*Document extract:*
---
So I still see that as one stalk per corm, not as many leaves coming from one corm.
I guess for this kind of thing, it comes down to how accurate the drawing is. The VMS is many stalks per corm, the banana is one stalk per corm, even the new banana stalks that form along the edge of the "mother" stalk have one stalk each.
Petasites leaves are harvested for medicinal purposes, even now, by cutting them near the base but it's best to leave some of them uncut so the plant will live, grow and propagate, as in the VMS drawing. The rhizomes are also selectively harvested.
Banana corms are split apart, like a garlic plant, each corm starting with a single stalk (which then splits into leaves). As far as I know, the young banana leaves are not harvested at the base to use the leaves... but there is a possibility they are
pruned so that the energy goes into the main stalk. I haven't had time to look to see if that is actually done with banana plants. If the lower leaves are pruned, then they would match more closely to the VMS plant.
Petasites is harvested like Rhubarb, except the leaves are used instead of the stalks (both medicinally and for wrapping food).
Petasites hybridus:
[image credit: Elfi isiskristall on youtube]
The leaves are mostly used for swollen sinuses, coughs, and digestive complaints.
The root sometimes is swollen like the VMS drawing, but most of the time it looks like fat ginger roots, but perhaps the VMS root is drawn this way as a mnemonic for a plant used for a heart tonic (which is true for Petasites) or for a variety of heart ailments (which applies to quite a few plants but not necessarily Petasites).
---
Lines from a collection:
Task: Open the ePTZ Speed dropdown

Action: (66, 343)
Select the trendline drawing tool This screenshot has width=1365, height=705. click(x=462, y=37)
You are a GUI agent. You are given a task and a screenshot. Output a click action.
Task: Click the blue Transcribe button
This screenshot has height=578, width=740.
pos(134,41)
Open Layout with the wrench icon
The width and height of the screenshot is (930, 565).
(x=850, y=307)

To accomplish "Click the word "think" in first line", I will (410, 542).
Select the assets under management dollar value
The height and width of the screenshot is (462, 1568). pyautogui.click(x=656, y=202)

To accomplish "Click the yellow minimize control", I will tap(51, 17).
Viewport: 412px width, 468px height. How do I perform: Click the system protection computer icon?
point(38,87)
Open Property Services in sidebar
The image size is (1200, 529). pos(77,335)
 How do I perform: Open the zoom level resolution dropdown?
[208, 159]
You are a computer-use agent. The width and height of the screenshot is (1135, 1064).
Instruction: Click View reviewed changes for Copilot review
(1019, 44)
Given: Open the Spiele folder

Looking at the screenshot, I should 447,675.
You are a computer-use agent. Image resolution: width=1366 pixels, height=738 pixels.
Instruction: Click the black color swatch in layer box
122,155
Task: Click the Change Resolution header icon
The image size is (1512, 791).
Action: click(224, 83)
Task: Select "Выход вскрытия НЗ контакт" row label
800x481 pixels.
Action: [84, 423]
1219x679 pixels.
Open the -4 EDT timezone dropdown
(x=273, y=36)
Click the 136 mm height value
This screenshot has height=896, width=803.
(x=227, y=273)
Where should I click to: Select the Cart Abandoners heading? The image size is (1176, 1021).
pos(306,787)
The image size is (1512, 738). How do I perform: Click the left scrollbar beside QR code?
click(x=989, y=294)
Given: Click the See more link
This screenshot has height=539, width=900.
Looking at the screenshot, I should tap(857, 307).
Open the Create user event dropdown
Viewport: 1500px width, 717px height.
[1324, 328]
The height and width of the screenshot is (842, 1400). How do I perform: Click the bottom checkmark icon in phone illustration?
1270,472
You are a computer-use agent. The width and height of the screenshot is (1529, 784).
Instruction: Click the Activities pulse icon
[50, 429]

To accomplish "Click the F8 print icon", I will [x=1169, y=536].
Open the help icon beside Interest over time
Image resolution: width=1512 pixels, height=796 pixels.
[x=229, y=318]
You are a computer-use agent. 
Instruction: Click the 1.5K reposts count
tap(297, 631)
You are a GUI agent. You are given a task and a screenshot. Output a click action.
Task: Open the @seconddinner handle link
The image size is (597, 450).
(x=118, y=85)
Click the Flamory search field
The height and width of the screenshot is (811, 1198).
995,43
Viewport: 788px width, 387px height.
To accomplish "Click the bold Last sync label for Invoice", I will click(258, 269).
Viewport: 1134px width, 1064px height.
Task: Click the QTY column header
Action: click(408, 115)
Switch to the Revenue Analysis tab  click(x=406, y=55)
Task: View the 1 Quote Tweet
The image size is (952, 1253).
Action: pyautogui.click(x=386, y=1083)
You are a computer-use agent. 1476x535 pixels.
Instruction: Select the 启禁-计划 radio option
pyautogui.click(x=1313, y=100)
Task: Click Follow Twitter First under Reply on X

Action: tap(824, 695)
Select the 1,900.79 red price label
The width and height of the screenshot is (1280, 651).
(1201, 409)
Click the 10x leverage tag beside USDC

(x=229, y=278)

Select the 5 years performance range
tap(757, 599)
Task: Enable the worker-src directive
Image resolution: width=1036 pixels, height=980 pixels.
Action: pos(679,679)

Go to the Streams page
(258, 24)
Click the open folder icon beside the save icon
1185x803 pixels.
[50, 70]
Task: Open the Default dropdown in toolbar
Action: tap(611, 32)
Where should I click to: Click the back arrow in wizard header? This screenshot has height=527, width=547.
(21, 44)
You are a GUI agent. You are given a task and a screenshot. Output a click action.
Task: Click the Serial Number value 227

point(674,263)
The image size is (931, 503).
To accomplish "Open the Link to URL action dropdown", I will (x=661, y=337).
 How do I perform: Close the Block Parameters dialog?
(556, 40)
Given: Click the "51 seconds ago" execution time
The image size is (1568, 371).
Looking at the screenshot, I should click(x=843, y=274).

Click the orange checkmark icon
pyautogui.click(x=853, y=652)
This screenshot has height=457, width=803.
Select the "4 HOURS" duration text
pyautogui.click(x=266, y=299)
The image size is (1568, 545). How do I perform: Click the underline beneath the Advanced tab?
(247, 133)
---
*To do:* Please output everything from "The root sometimes" down to "not necessarily Petasites)." in the Petasites passage above, copied word for word.

*Written reply:*
The root sometimes is swollen like the VMS drawing, but most of the time it looks like fat ginger roots, but perhaps the VMS root is drawn this way as a mnemonic for a plant used for a heart tonic (which is true for Petasites) or for a variety of heart ailments (which applies to quite a few plants but not necessarily Petasites).